Tra i mammiferi, i mustelidi, e dunque i visoni, sono particolarmente sensibili all’infezione da coronavirus, che provoca una grave polmonite bilaterale. Sembra che i visoni possano contagiare gli uomini, ma anche essere contagiati dagli uomini. E così gli allevamenti si trasformano in pericolosi focolai. Casi sono stati registrati in USA, Danimarca, Irlanda, Olanda, Svezia, Spagna e Italia.

Gli allevamenti di visone sono stati da diverso tempo nell’occhio del ciclone per le numerose denunce avanzate da molte organizzazioni che difendono i diritti degli animali. Tenuti in piccole gabbie, uccisi per soffocamento in camere a gas, a molti hanno ricordato la triste morte inferta alle foche, scuoiate vive.
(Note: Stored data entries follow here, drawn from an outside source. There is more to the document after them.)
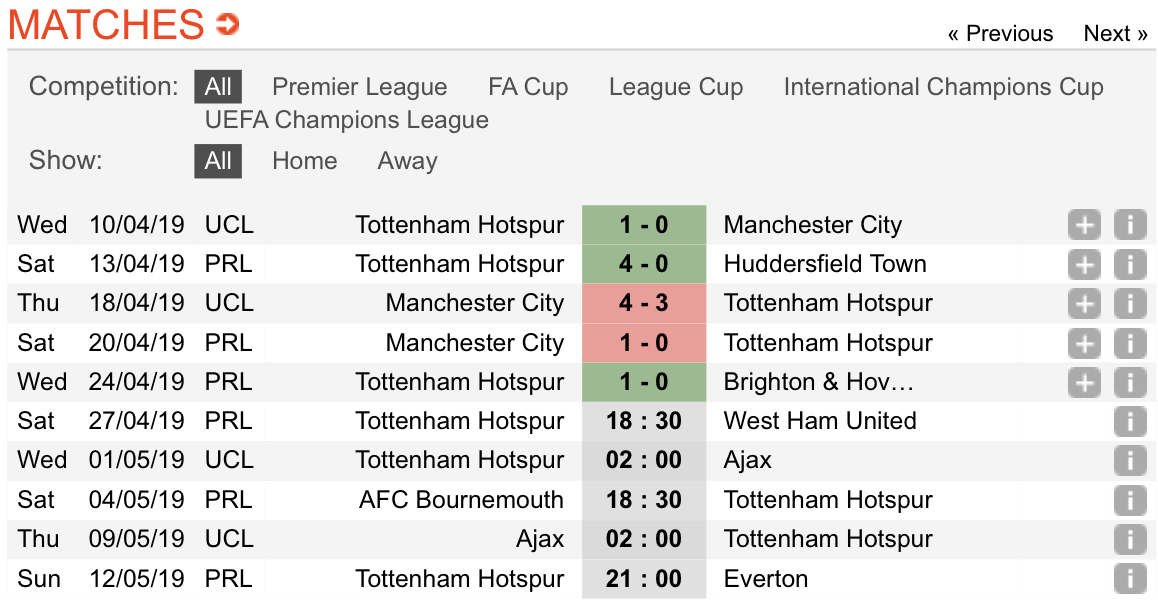Open info icon for AFC Bournemouth match
This screenshot has height=610, width=1158.
click(x=1130, y=500)
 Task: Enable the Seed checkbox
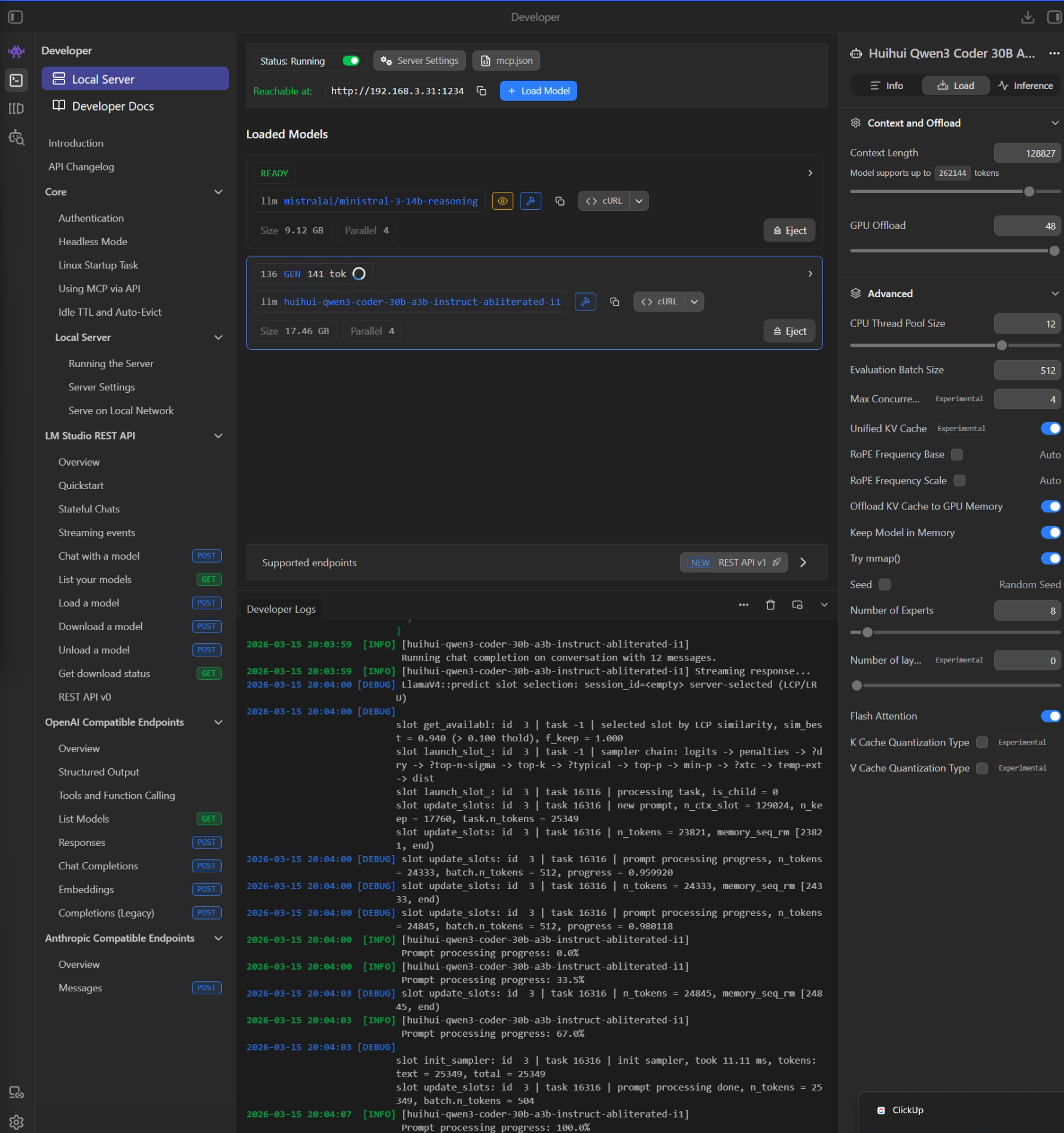[885, 585]
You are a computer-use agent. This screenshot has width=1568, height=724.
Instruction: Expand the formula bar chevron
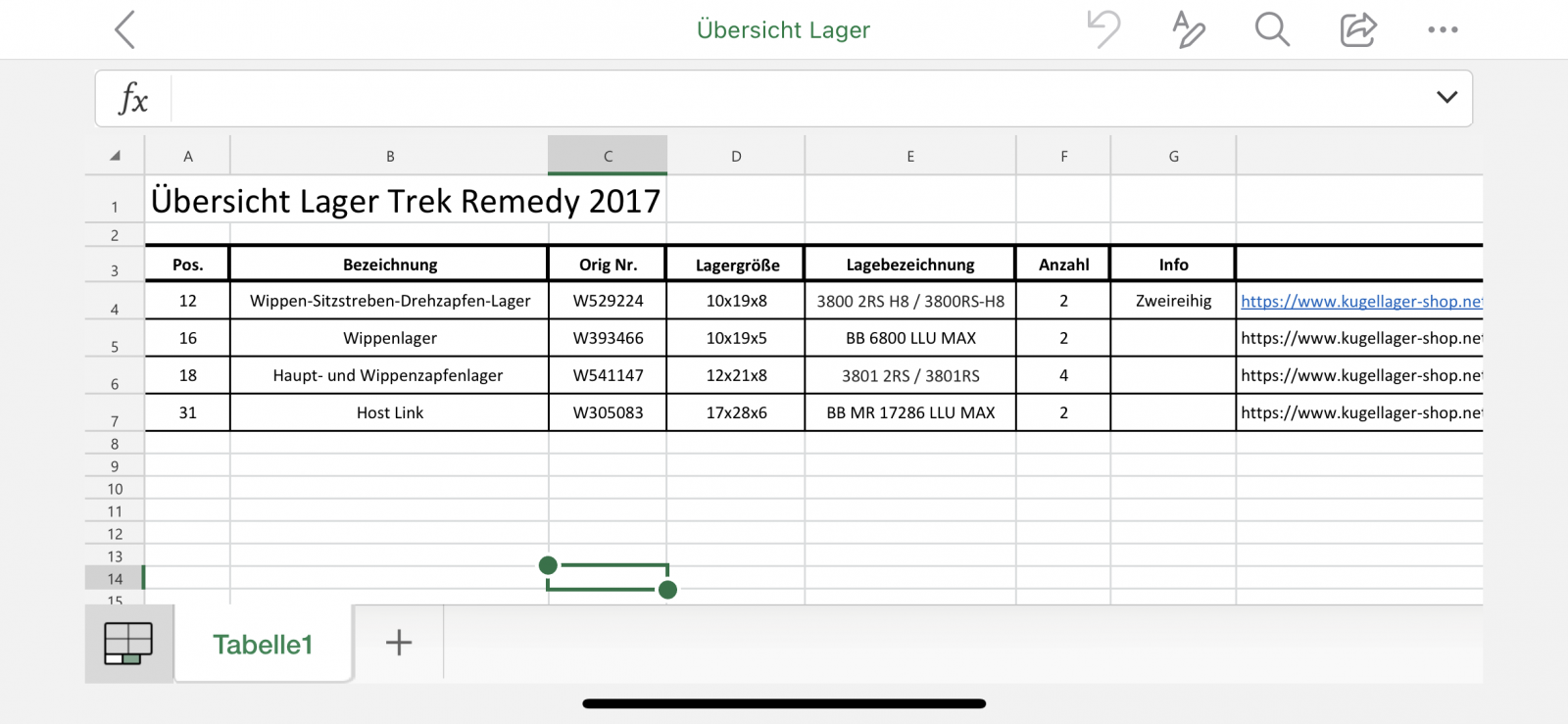point(1446,97)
Il Covid sembra aprire la strada al divieto di allevamenti che sono sopravvissuti alla moda delle pellicce ormai entrata in crisi da circa un trentennio. Così  l’Olanda, quarto produttore mondiale dopo Cina, Danimarca e Polonia, ha deciso di vietare l’allevamento di animali da pelliccia a partire dal 2021, anticipando l’alt che doveva entrare in vigore nel 2024. La Polonia si sta avviando a prendere la stessa decisione, la Francia (per il solo allevamento dei visoni) avvierà la proibizione entro il 2025.

E in Italia? Ad agosto sono risultati positivi al Covid almeno due campioni prelevati in un allevamento di visoni in provincia di Cremona, ma al momento non sono stati ancora presi provvedimenti. Nel nostro Paese sarebbero 11 gli allevamenti di visoni, di cui tre senza animali. Più della metà di questi allevamenti sono nelle regioni più colpite dalla pandemia: tre in Lombardia, due in Veneto e due in Emilia Romagna. In Emilia Romagna l’assessore alla sanità, Raffaele Donini, ha però dichiarato di volerli chiudere.

Ci siamo indignati per i wet market giudicati un attentato alla salute e non diciamo nulla contro gli allevamenti intensivi e gli allevamenti dei visoni?